Another approach, by Jia et al. (2009), examined the impact of scope models for negation, in
other words, models which focus on negation. They developed a complex model which also
considers disambiguation for example and negative rhetorical questions. Wiegand et al.
(2010) argued that the model is better than simpler methods as it keeps linguistic insights in
mind.
Negation does not only occur within phrases or sentences, but sometimes also within words.
These words are mostly words which are clearly either positive or negative, so this should not
be a problem in sentiment analysis. However, new words (containing negation) are arising
and these may not be listed in the polarity lexicon. Therefore, Wiegand et al. (2010) argued
that polarity classifiers should also be able to detect these words.
Liu & Seneff (2009) also made an important remark. They observed that a negated polar
expression (e.g.: not pretty) does not necessarily have the same polar strength as its unnegated
polar expression with the opposite polarity (e.g.: ugly). Although “not pretty” and “ugly” do
have the same polarity, their polar strength is different as in this case “not pretty” is less
negative than “ugly”. Liu & Seneff (2009) therefore proposed a model in which words are
given a score for their intensity and polarity.
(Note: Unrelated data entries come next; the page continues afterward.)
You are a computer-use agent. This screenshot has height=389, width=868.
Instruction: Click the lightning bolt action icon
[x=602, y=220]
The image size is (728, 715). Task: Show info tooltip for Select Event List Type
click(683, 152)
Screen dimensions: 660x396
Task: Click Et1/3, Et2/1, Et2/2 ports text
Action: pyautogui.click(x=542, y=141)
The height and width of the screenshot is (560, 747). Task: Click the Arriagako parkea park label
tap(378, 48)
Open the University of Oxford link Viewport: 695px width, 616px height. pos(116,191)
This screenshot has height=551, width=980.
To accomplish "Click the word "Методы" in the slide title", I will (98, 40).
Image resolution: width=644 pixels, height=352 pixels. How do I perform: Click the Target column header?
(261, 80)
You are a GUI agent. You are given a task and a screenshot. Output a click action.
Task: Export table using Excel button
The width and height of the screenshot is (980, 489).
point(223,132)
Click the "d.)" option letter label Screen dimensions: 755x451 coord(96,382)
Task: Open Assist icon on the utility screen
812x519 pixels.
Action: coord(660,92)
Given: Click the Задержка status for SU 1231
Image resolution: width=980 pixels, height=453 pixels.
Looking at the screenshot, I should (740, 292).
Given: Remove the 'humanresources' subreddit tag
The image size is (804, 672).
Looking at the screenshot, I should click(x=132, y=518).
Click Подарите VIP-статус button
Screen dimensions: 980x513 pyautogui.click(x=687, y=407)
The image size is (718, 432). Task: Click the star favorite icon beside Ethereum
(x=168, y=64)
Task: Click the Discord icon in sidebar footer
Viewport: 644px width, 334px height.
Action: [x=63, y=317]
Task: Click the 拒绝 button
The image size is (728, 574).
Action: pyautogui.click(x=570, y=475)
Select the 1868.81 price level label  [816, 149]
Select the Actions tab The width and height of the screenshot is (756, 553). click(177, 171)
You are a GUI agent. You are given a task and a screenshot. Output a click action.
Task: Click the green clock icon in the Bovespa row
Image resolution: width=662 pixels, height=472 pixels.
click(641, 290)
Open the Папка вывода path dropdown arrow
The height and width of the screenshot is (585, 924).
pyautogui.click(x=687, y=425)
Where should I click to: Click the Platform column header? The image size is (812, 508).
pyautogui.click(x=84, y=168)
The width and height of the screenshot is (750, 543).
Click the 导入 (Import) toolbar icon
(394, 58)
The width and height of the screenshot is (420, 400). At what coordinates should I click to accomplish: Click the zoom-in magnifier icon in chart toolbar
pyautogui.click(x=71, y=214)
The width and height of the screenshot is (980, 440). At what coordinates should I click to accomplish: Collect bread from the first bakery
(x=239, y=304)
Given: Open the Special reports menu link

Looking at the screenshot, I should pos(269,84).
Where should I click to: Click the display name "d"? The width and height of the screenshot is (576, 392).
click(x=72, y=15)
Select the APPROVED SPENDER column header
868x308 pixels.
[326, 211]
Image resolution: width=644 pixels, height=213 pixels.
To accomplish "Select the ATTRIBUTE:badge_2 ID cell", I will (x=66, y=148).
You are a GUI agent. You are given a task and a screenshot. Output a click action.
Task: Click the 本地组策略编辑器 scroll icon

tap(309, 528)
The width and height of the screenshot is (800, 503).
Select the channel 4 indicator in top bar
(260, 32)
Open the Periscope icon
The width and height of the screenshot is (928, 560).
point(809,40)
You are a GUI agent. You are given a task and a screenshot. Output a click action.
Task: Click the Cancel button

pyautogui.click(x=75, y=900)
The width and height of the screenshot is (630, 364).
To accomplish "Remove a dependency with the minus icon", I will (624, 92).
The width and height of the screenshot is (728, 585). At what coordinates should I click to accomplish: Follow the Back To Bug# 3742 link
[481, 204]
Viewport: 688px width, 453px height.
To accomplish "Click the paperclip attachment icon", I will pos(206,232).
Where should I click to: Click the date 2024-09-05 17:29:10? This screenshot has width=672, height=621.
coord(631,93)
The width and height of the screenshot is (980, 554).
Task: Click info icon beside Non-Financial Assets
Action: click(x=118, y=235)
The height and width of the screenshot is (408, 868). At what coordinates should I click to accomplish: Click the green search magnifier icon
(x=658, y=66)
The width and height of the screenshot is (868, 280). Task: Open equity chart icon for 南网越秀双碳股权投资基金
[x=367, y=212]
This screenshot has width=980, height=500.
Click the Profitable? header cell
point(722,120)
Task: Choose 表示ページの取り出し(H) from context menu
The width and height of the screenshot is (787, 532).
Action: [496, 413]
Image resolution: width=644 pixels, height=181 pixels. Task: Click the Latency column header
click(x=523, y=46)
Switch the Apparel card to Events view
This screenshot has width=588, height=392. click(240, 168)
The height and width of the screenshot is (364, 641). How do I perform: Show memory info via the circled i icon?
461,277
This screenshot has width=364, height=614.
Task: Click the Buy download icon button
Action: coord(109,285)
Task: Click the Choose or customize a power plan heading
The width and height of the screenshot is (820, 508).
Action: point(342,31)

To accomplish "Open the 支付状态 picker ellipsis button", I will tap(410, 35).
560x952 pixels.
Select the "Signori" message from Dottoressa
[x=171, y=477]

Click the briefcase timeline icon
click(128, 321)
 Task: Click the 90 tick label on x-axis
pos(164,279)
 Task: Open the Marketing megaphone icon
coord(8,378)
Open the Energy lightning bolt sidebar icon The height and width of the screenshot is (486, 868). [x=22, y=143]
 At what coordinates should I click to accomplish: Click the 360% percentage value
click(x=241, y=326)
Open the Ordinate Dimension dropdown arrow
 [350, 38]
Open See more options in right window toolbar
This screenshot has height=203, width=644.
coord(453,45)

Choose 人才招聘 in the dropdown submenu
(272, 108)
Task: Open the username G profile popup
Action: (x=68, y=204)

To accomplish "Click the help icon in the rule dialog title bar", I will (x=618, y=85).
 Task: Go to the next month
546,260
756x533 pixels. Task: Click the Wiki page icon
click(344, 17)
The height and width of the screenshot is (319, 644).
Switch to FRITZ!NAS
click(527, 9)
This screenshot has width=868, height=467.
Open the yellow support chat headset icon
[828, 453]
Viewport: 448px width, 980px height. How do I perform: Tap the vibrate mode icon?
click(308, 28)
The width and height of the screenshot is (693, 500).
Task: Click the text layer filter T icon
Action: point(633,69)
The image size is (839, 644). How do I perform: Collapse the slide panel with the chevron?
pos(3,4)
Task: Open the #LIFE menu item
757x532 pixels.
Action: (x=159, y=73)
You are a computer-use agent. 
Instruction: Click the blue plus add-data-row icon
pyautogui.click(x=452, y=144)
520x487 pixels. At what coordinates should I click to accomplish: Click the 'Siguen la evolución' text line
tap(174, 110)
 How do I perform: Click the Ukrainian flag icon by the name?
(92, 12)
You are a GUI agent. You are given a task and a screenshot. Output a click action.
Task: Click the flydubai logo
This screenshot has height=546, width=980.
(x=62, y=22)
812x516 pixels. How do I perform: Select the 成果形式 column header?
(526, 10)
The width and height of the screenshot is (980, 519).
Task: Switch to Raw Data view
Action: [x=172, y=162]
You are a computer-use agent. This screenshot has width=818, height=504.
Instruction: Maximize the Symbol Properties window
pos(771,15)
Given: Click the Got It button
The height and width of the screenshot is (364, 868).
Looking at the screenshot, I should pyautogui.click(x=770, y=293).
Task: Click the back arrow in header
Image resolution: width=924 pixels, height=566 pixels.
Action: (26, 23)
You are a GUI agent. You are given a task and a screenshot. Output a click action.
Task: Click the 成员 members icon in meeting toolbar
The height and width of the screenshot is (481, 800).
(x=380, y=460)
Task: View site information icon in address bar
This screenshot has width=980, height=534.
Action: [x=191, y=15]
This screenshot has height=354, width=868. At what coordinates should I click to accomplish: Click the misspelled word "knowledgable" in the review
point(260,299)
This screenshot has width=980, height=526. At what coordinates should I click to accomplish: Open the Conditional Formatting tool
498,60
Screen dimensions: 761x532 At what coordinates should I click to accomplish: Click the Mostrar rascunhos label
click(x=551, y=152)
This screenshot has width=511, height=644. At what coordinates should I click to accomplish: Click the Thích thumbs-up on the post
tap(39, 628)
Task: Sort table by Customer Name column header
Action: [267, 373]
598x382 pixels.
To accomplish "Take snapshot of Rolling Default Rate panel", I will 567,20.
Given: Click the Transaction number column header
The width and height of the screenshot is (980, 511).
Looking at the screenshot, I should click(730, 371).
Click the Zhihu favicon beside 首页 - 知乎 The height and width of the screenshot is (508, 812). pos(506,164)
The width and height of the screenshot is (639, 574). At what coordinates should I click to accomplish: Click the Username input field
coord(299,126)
Finally, Wiegand et al. (2010) formulated some of the limits that negation modelling still has
in sentiment analysis. First, some words can have different polar expressions in different
contexts. Secondly, some polar opinions can only be detected and understood when the reader
has world knowledge. Finally, rare constructions are often not yet considered as specific
negation models can only be developed when a large enough corpus is available. Only then
can the models be properly tested.
25
PART II: CORPUS ANALYSIS
In the second part we describe the corpus analysis that was performed for this dissertation.
For our data collection we decided to focus on one specific domain: airline companies.
The most important objective of this dissertation’s experiments is to help improve the
performance of a basic sentiment analysis tool (see 1.3). In order to be able to do that, it is
necessary to know why it fails at labelling the tweets correctly. After analysing the results,
some propositions and conclusions will be drawn up in order to help improve the tool. The
focus will be on more profound text attributes.
We can reformulate these objectives in three questions:
- How good does a machine sentiment analysis tool (the LT3-tool) perform on labelling
linguistically challenging tweets compared to humans?
- What is or what are the most common mistake(s) a machine sentiment analysis tool
(the LT3-tool) makes when labelling linguistically challenging tweets?
- How could a machine sentiment analysis tool (the LT3-tool) be improved in order to
label linguistically challenging tweets better?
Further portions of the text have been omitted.